| Problem description |
When the line with "Task: Expand 'How" appears below, start repeating lines exactly, and keep going through the line with "Viewport: 307px width, 244px"; add nothing outside that span.

| Material for this exercise |
=== Section Start ===
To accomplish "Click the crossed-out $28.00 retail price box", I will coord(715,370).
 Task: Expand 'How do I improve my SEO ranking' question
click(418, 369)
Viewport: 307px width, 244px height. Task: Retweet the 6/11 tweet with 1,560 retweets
=== Section End ===
=== Section Start ===
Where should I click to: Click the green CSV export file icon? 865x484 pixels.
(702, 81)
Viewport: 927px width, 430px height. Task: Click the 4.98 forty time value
=== Section End ===
| Response to this task |
 Task: Expand 'How do I improve my SEO ranking' question
click(418, 369)
Viewport: 307px width, 244px height. Task: Retweet the 6/11 tweet with 1,560 retweets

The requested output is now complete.